#### Article:
--- start ---

In his
works of 1913-17 the most important are the influences of Cezanne
and the Fauvists: objects are close to each other and shine with
bright and broken colors; striped patterns make up a kind of decorative
ornament: Still Life with Rose, Portrait of E. C. Ricart, Portrait
of V. Nubiola, Prades, the Village, Ciurana, the Path. Approximately
in 1918 Joan Miro enters the so-called 'detailistic phase' (the term
was introduced by Rofols, a fellow member of the Courbet group).
Jacques Dupin, Miros biographer, called this period 'poetic realism'.
Landscapes, painted in Montroig, where the artist spent the summer
at his parents' farm, have deep perspectives which are full of methodically
painted details: The Vegetable Garden with Donkey, The Wagon Tracks.
In 1920, Joan Miro arrived
in Paris and from now on shared his time between Spain and France. In
1921-22, he created 'The Farm' the highest achievement in his 'poetic
realism'. The canvas of 132x147 cm includes the whole universe; it is
full of everyday objects, which have symbolic meanings and which make
the picture 'open to numerous interpretations'. The American author Ernest
Hemingway bought the picture because 'he saw his impressions of the Catalan
landscape and mentality reflected in it'. (p.30 in Joan Miro. By Janic
Mink. Benedikt Taschen Verlag. 1993) Two pictures that followed, The
Tilled Field and Catalan Landscape (Hunter), testify to the artist's
quick evolution from observation and imitation of the real life to unconventional
and symbolic realization of mental images. Realistic forms are forced
out by distorted shapes ' stretched, swollen, twisted; by abstract geometric
shapes - cones, circles, triangles, and lines' Remembered dreams, especially
those seen when he had to go to bed hungry, become a source of inspiration.
He confessed later that hungry hallucinations were his muse. 'Compared
to the use of ether, cocaine, alcohol, morphine, or sex, Miro's hunger-hallucinations
look almost like a monkish fasting.' (p.44 in Joan Miro. By Janic Mink.
Benedikt Taschen Verlag. 1993) In 1924, Miro met Andro Breton, Paul Eluard,
Louis Aragon and other participants of the Surrealistic group. The same
year the first Surrealist Manifesto is published. Miro executed several
more paintings in the surrealistic vein.

--- end ---

#### Given material:
--- start ---

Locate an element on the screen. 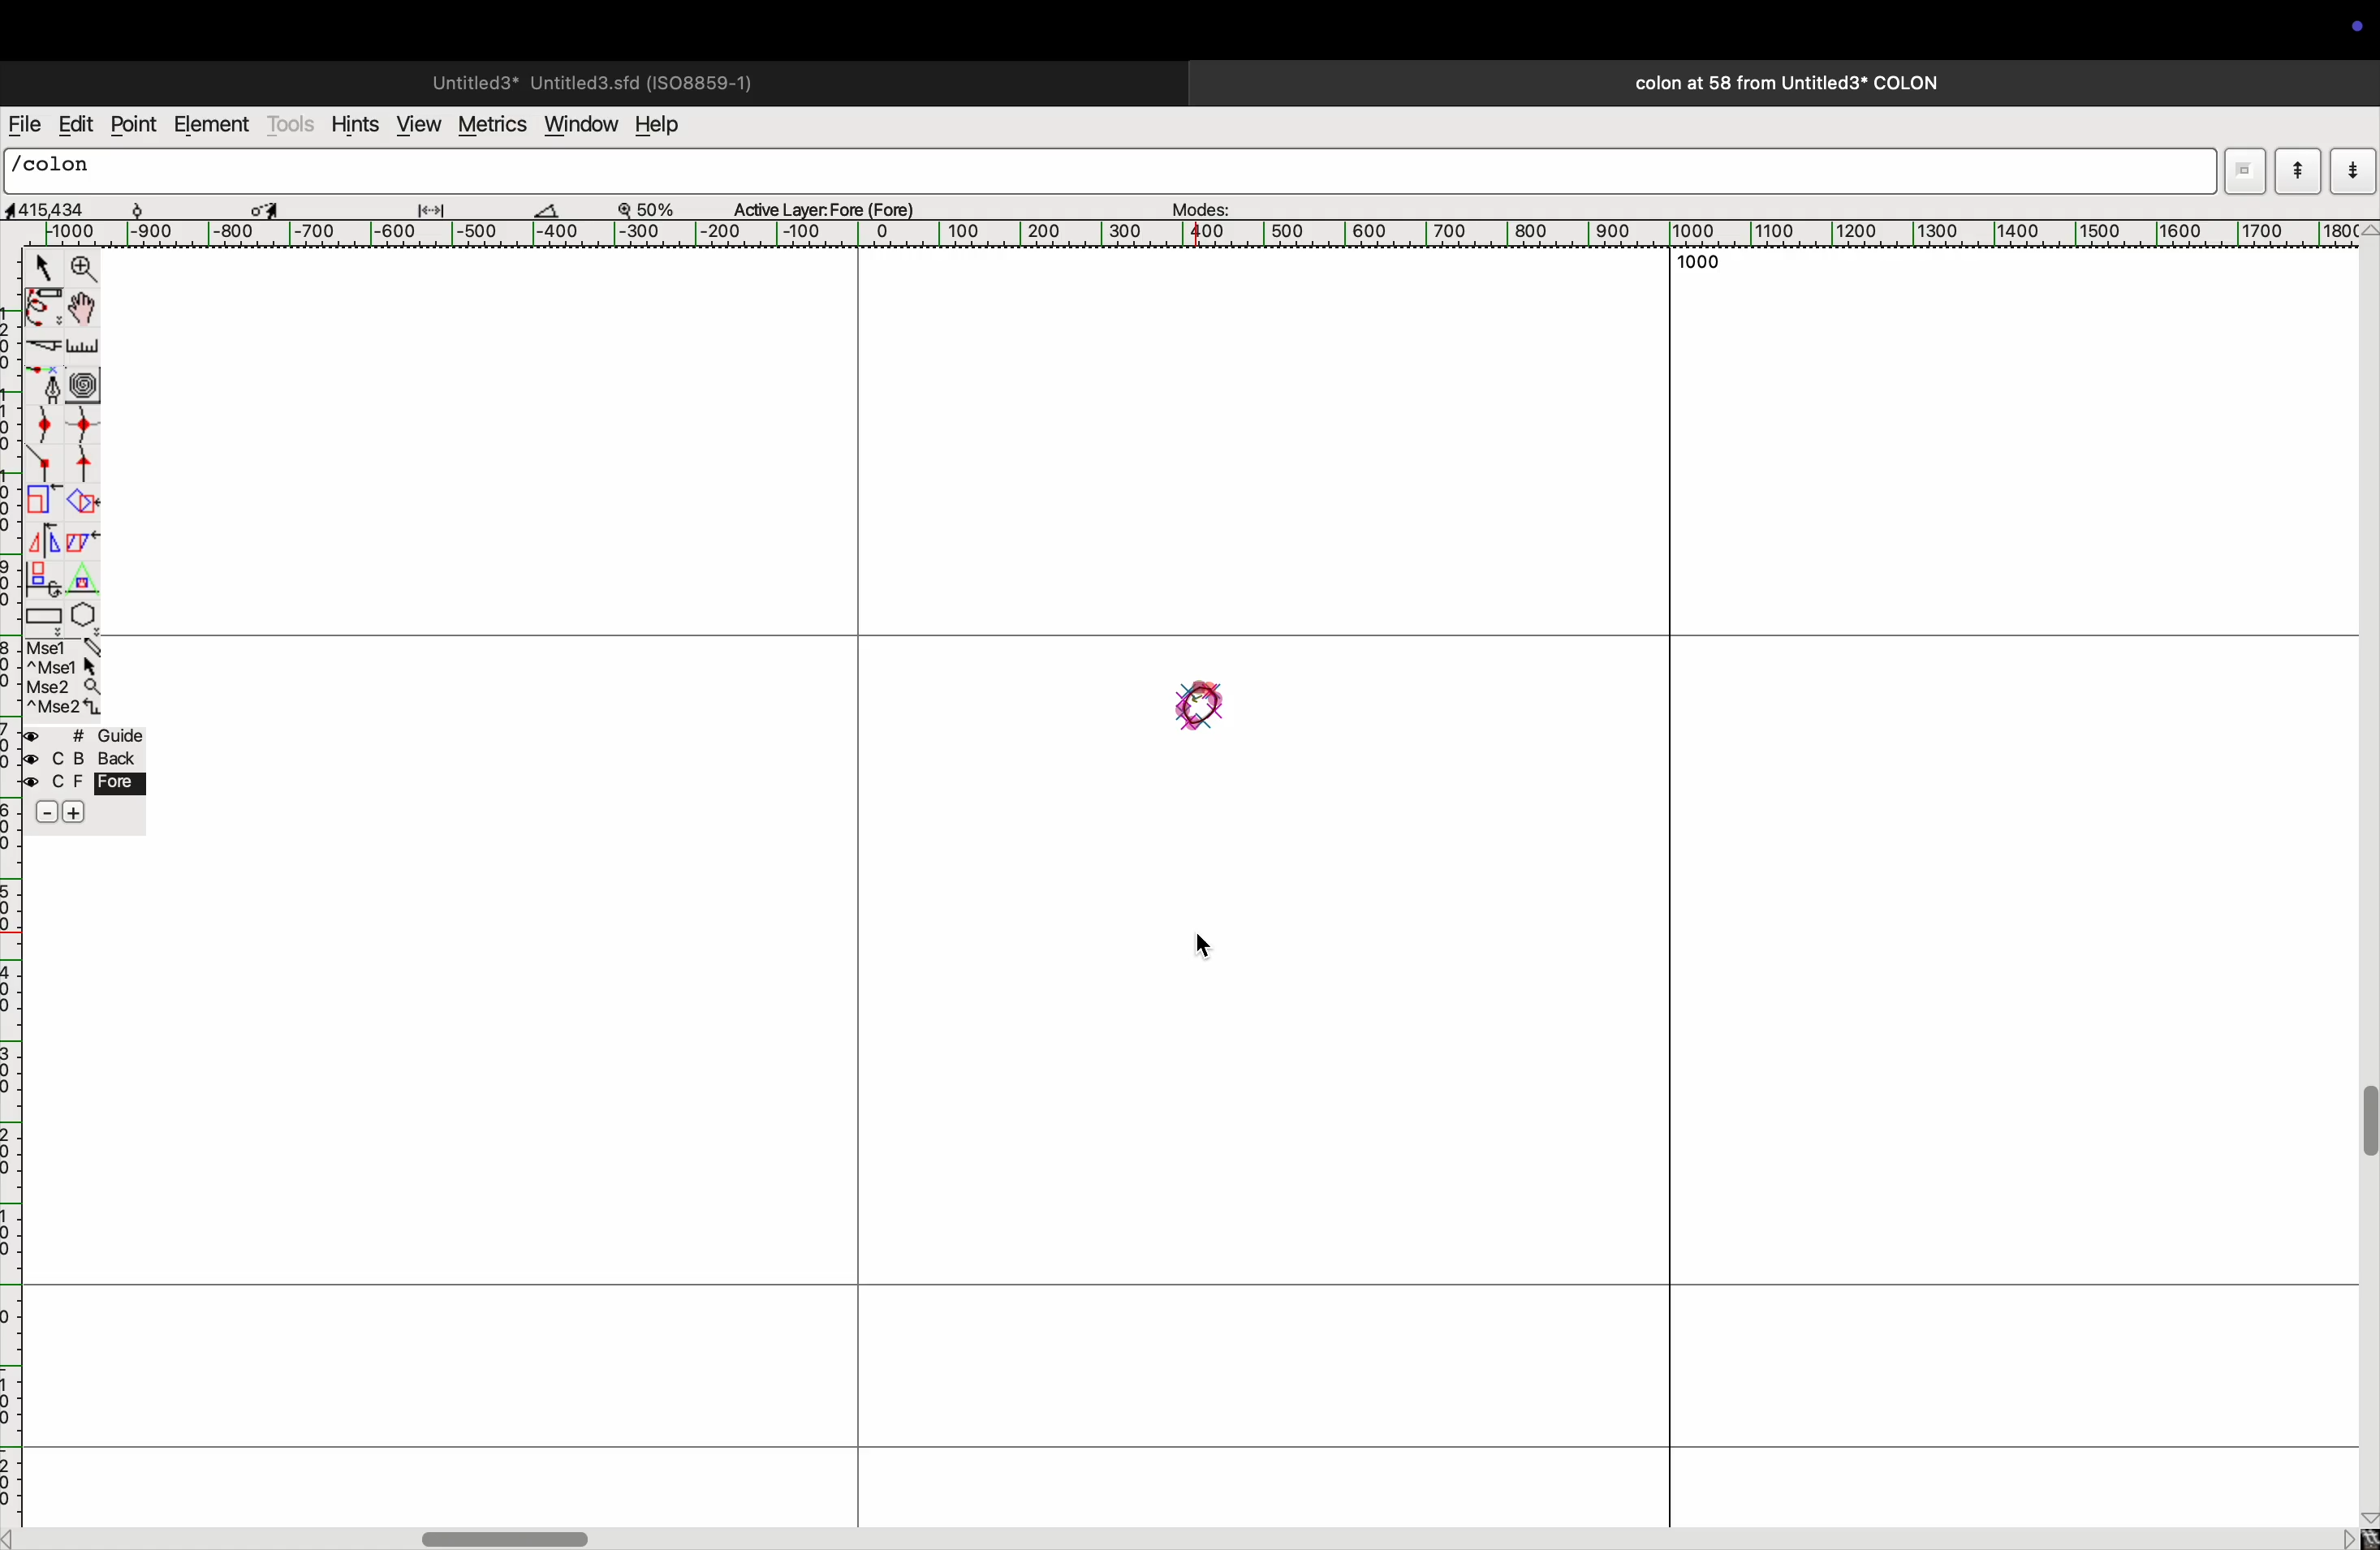  cut is located at coordinates (558, 209).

--- end ---

#### Your goal:
In the text about Joan Miro's early painting, who bought the picture "The Farm"?

#### Written answer:
The American author Ernest Hemingway.